-------- SUPPLIED TEXT --------

Sandy Vartorella, Durham

Latkes frying for Chanukah, in a photo submitted by News & Observer reader Alan Magid of Durham.
Latkes frying for Chanukah, in a photo submitted by News & Observer reader Alan Magid of Durham.

Latkes for Chanukah

Every Chanukah my mom would grate many potatoes and fry many latkes for our party. Sour cream and apple sauce on the side. This is her recipe on our family website.

Adapted from a family recipe. Traditional during the Jewish holiday, Chanukah because of the symbolic meaning of the oil. Don’t use a food processor instead of a box grater or the latke will be too dense.Recorded January 21, 2006. Makes 15 latkes.

  • 2 eggs

  • 4 cups (1 liter) russet potatoes, peeled, coarsely grated on a box grater

  • 1 medium onion, grated and well drained

  • 1 teaspoon salt

  • 1/4 teaspoon ground pepper

  • matzoh meal, as needed

  • vegetable oil

Drain the grated potatoes in a strainer, catching the potato juice in a bowl. Let it stand to permit the starch to settle, pour off the water, and add the drained potatoes and grated onion to the bowl.Beat eggs and add to potatoes. Add seasonings. Add matzoh meal as needed to absorb any liquid. Heat oil over medium heat and add large spoonfuls of batter. Fry about 3 minutes until golden brown, turn and complete cooking. Drain on paper towels before serving. Serve at once with warm apple sauce, cinnamon and sugar, or sour cream on the side. Latkes can be used as the starch portion of a meat-based meal.

Alan Magid, Durham

Animal-shaped Christmas cookies with Grandma

The holidays make me crave my Mom’s cut-out cookies. She has a collection of cut-out animals and shapes that has grown over the years to include a penguin, hippopotamus, Christmas tree, stocking and many more.

The cookies are delicious. The bigger tradition is the process: Rolling out the home-made dough with a little flour so they don’t stick. Cutting out the shapes. Baking the cookies and waiting for them to cool. Finally, decorating them with sugary frosting and way too many sprinkles.

I made them with her when I was young, and we recruited my kids so it became their tradition with Grandma. They’re both in college now. Every December they look forward to returning home and going to Grandma’s to make cookies. As they’ve gotten older, their decorating skills have become more elaborate.

It’s a heartwarming tradition that I treasure every year — Grandma does, too. The cookies taste especially good after my wife’s favorite holiday food tradition: Prime rib and shrimp cocktail on Christmas Eve.

I also freeze a tin of cookies so they last well into the winter.

SUGAR COOKIES

  • 3/4 cup shortening, part butter

  • 1 cup sugar

  • 2 eggs

  • 1/2 teaspoon vanilla

  • 2 1/2 cups flour

  • 1 teaspoon baking powder

  • 1 teaspoon salt

Mix well shortening, sugar, eggs, vanilla. Measure flour, sift with baking powder and salt. Stir flour into shortening and eggs. Chill at least one hour.

Preheat even to 400 degrees.

Roll 1/8 inch thick on floured board. Cut with cookie cutters and put on cookie sheet. Bake for 5 to 7 minutes. Let cool on cookie rack.

FROSTING

  • 2 cups confectioner’s sugar

  • 1/2 teaspoon almond extract

  • 3 tablespoons of milk

  • food coloring – just a couple of drops

For one batch of cookies, you might need 3 cups sugar.

While frosting is still “wet” on the cookies, add sprinkles

Alan Wolf, Clayton

Holiday memories are punctuated with our meaningful foods, from ladles of egg nog, to latkes and jam cake.
Holiday memories are punctuated with our meaningful foods, from ladles of egg nog, to latkes and jam cake.

-------- INFORMATION SHOWN --------

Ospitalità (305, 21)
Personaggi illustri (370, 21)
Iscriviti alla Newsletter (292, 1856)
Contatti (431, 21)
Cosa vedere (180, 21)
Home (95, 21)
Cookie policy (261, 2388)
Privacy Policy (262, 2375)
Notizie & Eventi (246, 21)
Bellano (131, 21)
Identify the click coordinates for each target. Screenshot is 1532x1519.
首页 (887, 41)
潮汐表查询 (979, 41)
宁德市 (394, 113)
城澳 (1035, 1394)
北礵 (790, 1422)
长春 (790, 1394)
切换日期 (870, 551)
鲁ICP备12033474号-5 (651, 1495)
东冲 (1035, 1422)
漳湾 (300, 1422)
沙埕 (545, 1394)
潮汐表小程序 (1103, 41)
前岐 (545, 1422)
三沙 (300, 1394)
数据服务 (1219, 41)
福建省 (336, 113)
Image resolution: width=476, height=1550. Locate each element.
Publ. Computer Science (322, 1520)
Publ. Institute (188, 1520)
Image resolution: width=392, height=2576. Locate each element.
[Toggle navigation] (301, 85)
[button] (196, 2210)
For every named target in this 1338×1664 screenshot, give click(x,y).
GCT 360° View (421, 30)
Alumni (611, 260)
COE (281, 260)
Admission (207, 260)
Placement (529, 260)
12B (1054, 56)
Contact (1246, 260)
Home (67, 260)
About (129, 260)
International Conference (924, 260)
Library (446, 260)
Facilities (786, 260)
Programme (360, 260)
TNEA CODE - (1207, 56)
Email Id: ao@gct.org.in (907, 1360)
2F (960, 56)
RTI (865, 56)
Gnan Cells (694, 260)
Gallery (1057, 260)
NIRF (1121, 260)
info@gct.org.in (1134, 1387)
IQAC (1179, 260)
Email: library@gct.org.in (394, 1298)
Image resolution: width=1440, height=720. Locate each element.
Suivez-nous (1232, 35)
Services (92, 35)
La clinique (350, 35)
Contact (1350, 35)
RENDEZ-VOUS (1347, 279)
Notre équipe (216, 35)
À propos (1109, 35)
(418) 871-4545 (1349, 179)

--------

INSTRUCTIONS FOR THE TASK:
In the supplied text about holiday foods, what should not be used in place of a box grater when making the latkes?

ANSWER TO THE EXERCISE:
A food processor.